Callina sighed and dropped onto her bed, curling up in the exact spot Lydia had been. “Every single person in this room knows you can afford it, no matter what it was. So what’s the problem?”
“It wasn’t money alone.” Their dad managed to spear them both with his gaze. Their mom sat gingerly on the chair in front of Callina’s desk and studied the mess on top of it with clear disdain.
Lydia and Callina exchanged glances. Callina’s expression didn’t flicker for a moment, but in the depths of her eyes Lydia could see the fear building. Fear and shame, both.
“Getting rid of the body wasn’t a problem, but taking care of the questions, and trying to get ahead of this thing before it can spread or get in the damn newspapers is a problem, Callina.” Their dad rocked forward on his toes then back onto his heels. It was his only nervous habit and seeing it made things so very much worse. “You’ve gone too far before, and we’ve reigned you in, but that was nothing compared to what I am prepared to do if you’re not able to handle being part of this family.”
Shock lanced across Callina’s face. Lydia dropped heavily onto the bed next to her sister. Their mom’s eyes snapped over to their dad and stayed there. Somewhere behind Lydia’s fear it occurred to her that maybe their mom didn’t always have as much knowledge of Family affairs as it seemed. Certainly not when they had to do with her children.
“Don’t even think that what we have here is worth more to me than you are.” Their dad might have been conducting one of a thousand business transactions. There was nothing in his voice or eyes to hint that he was talking to his own flesh and blood or that what he was saying was anything more than casual conversation. “I don’t see any point in pretending things are different than they are. The Family comes first. It always has.”
“I’m family!” Callina snapped. Her cheeks were flushed and her hands knotted in her lap.
Lydia couldn’t look at either of them. She fixed her stare on the lush white carpet under her feet and tried not to cry.
“You’re blood. You’re not Family. Not until you pull yourself together and quit turning everything to shit.” Their dad paused by the door, not leaving room for either of them to speak. “Both of you are old enough to decide if you’re Family or not. And to prove it. Or get out of my house, before I’m forced to make other arrangements.”
He was gone before Lydia even finished processing that she was included in his final statement. Callina grabbed her hand and started to say something. Their mom shifted, standing from her chair, and both girls jumped. They’d forgotten she was there.
“Please choose wisely.” Their mom hesitated, a sparrow with streaks of silver and a face so accustomed to playing a role it was incapable of changing. “Your dad isn’t someone to play games with. You’ve pushed him enough. It’s time to think about your place in the Family.”
Then she lifted her chin and squared her shoulders, and she wasn’t their mom anymore. She was Family.
The girls didn’t talk about any of it at first, not until they were both in pajamas and under the covers. Neither of them turned the lamp off, and Lydia was glad because she couldn’t possibly have slept with the shadows creeping long over them and the thought of other arrangements billowing black and spidery in her mind.

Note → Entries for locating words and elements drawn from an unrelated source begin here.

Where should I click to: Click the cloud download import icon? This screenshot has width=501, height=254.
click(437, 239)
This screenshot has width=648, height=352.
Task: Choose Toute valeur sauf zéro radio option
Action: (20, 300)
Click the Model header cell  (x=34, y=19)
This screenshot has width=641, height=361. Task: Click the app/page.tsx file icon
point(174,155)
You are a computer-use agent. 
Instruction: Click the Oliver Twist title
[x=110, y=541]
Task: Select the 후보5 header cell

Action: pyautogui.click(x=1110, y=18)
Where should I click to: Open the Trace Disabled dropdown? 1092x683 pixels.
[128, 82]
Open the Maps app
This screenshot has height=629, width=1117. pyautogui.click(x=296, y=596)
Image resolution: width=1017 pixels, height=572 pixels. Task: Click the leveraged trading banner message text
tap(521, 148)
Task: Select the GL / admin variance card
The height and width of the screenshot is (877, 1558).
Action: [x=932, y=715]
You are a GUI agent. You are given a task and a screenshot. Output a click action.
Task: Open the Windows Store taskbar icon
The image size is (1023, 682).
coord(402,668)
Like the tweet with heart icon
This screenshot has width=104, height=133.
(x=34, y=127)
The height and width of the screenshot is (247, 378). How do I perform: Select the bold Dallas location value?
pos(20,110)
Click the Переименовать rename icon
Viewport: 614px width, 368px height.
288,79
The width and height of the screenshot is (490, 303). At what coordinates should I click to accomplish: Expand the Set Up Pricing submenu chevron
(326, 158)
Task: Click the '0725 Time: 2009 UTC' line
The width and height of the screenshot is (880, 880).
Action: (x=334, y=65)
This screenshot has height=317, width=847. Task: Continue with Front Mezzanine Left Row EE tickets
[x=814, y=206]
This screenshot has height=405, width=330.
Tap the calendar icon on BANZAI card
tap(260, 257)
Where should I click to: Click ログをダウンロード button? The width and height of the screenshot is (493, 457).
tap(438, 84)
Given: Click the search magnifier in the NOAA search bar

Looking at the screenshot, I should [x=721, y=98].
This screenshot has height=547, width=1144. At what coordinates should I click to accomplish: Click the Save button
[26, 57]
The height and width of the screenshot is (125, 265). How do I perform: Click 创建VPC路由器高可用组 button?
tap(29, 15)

Callina sat up abruptly. “Come on.”
“We can’t leave. We’re supposed to be sleeping, and I think it’s pretty clear doing anything else is a really bad decision right now.”
“You know there’s no choice!” Callina snapped. She slammed her fist into her pillow twice, three times, before running a hand through her hair and yanking it back away from her face viciously. “We don’t have options. We join the Family. Like everyone else. But if I’m going to do that, I’m going to raise hell first.”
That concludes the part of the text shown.